[Records to use]:
===

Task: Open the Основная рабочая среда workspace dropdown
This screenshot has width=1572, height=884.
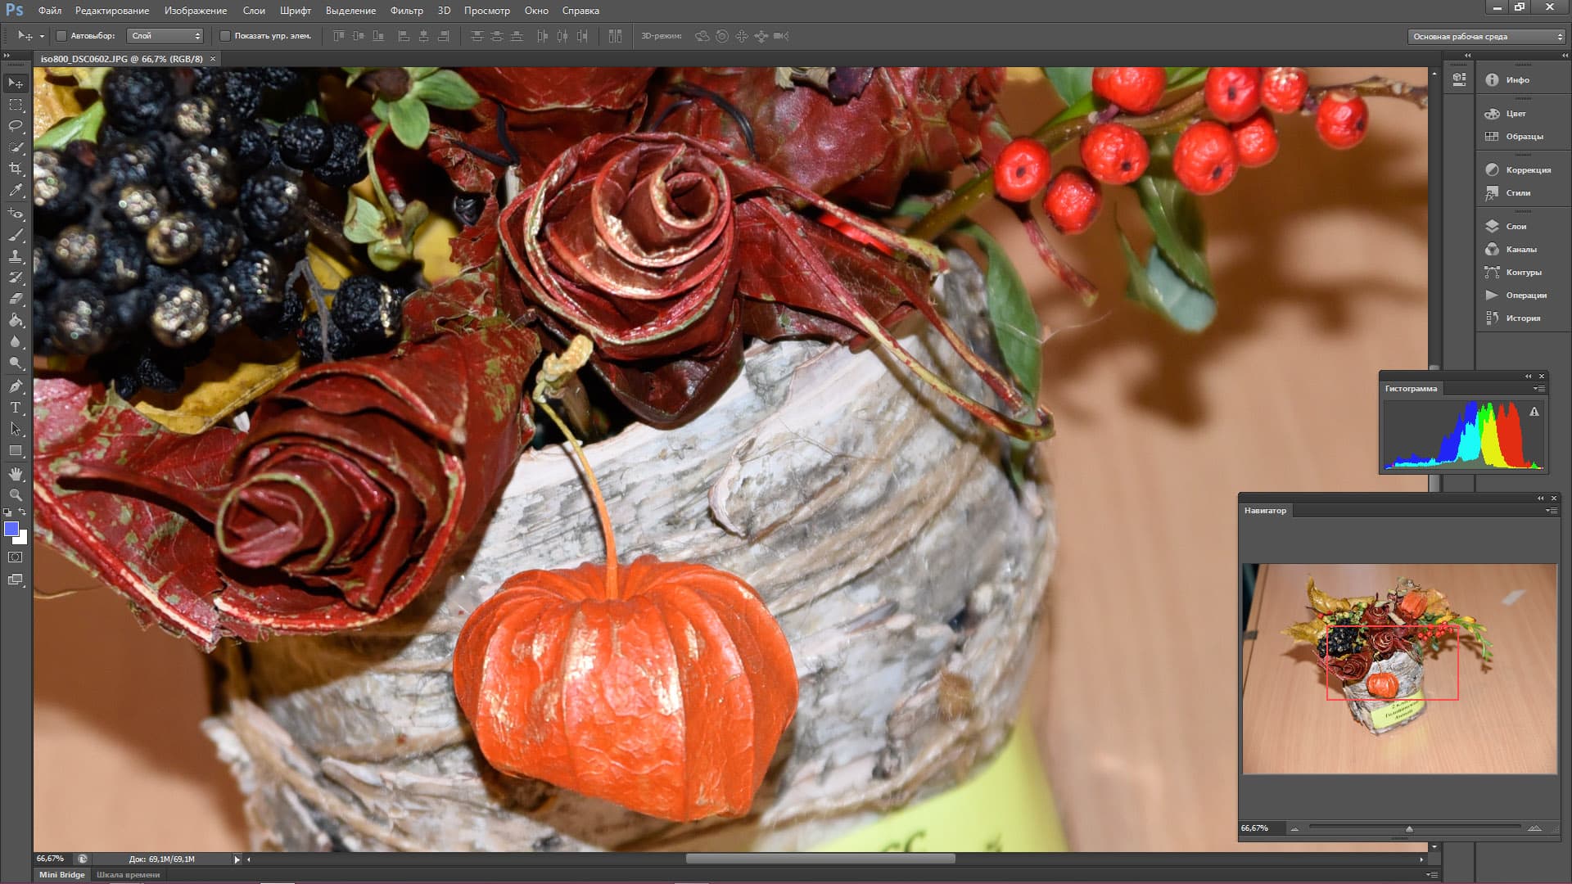Action: (x=1486, y=36)
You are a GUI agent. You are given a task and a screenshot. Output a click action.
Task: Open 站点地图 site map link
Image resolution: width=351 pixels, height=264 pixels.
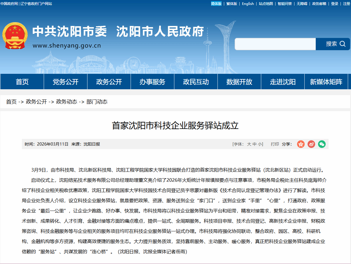[x=266, y=4]
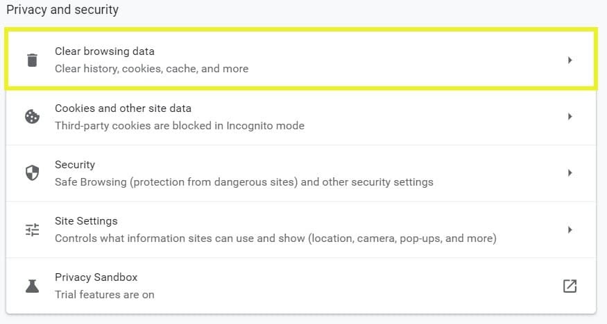This screenshot has height=324, width=607.
Task: Click the "Third-party cookies are blocked" description
Action: click(x=179, y=126)
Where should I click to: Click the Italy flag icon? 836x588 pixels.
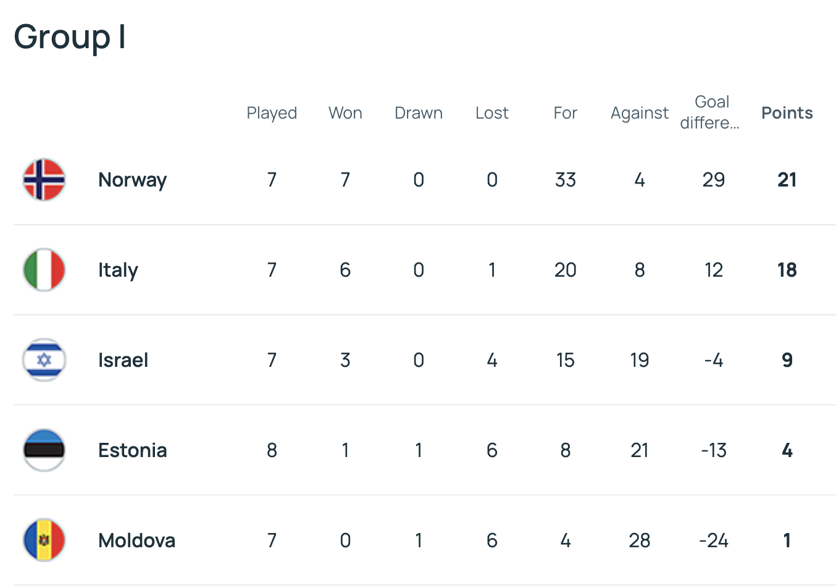click(44, 270)
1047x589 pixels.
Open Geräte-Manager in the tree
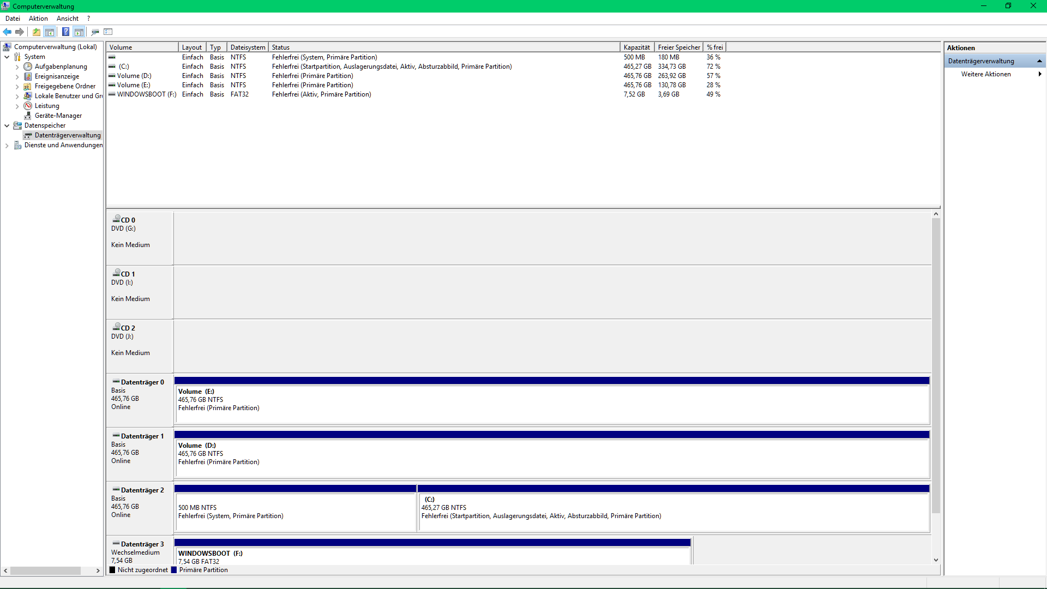tap(58, 116)
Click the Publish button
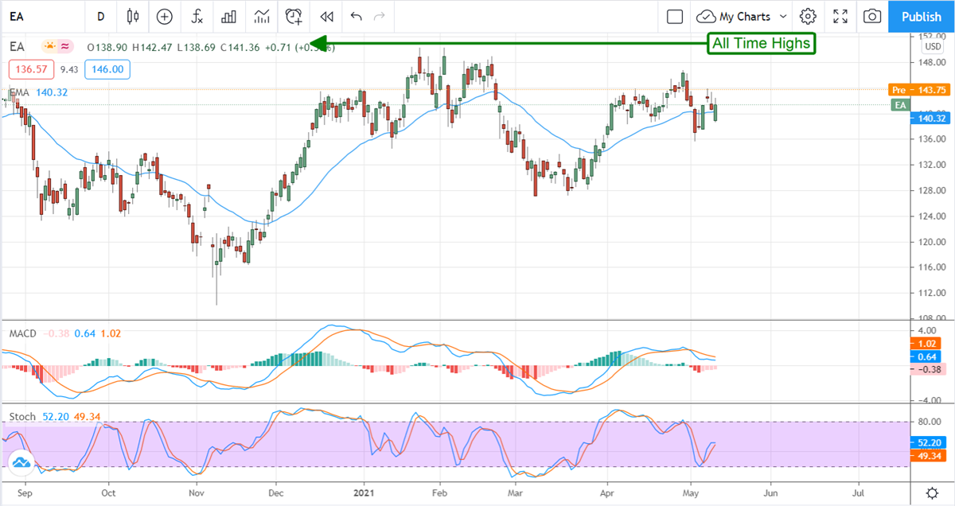Screen dimensions: 955x506 tap(922, 16)
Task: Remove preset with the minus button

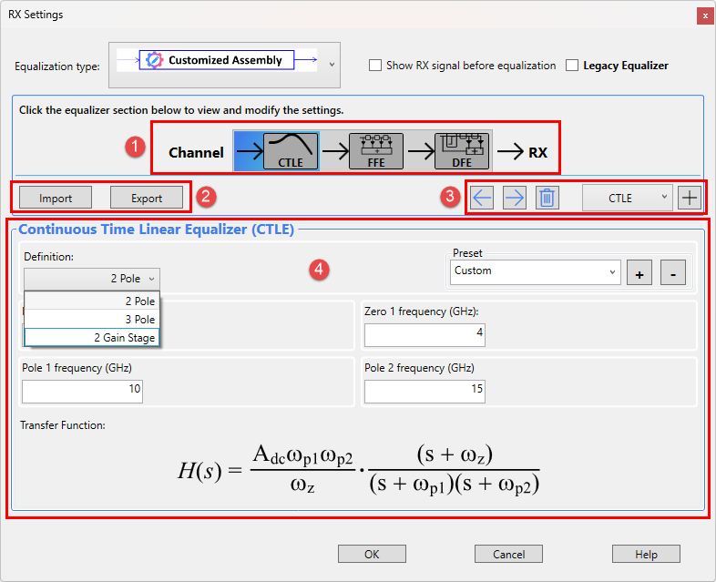Action: click(672, 271)
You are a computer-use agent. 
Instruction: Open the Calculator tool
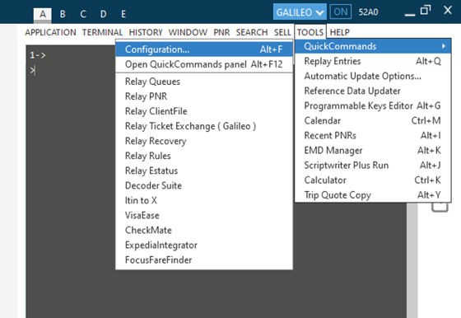click(x=372, y=180)
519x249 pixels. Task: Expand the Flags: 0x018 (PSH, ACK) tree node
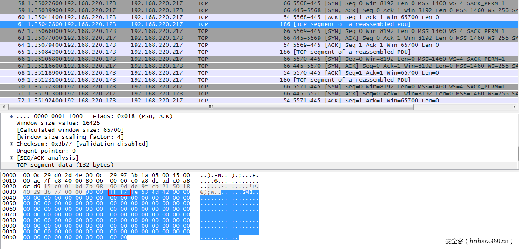pyautogui.click(x=11, y=116)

===

[Task prompt]: Reproduce all of the entries above word for word, leaving out the pictures.

[Expected answer]:
Task: Open the Основная рабочая среда workspace dropdown
This screenshot has width=1572, height=884.
Action: (x=1486, y=36)
You are a GUI agent. You are given a task and a screenshot. Output a click action.
Task: Open 站点地图 site map link
Image resolution: width=351 pixels, height=264 pixels.
[x=266, y=4]
This screenshot has height=324, width=607.
Task: Click the "Third-party cookies are blocked" description
Action: click(x=179, y=126)
Where should I click to: Click the Italy flag icon? 836x588 pixels.
click(44, 270)
1047x589 pixels.
Open Geräte-Manager in the tree
tap(58, 116)
Click the Publish button
Screen dimensions: 955x506 tap(922, 16)
Task: Remove preset with the minus button

Action: click(672, 271)
You are a computer-use agent. 
Instruction: Open the Calculator tool
click(x=372, y=180)
519x249 pixels. Task: Expand the Flags: 0x018 (PSH, ACK) tree node
pyautogui.click(x=11, y=116)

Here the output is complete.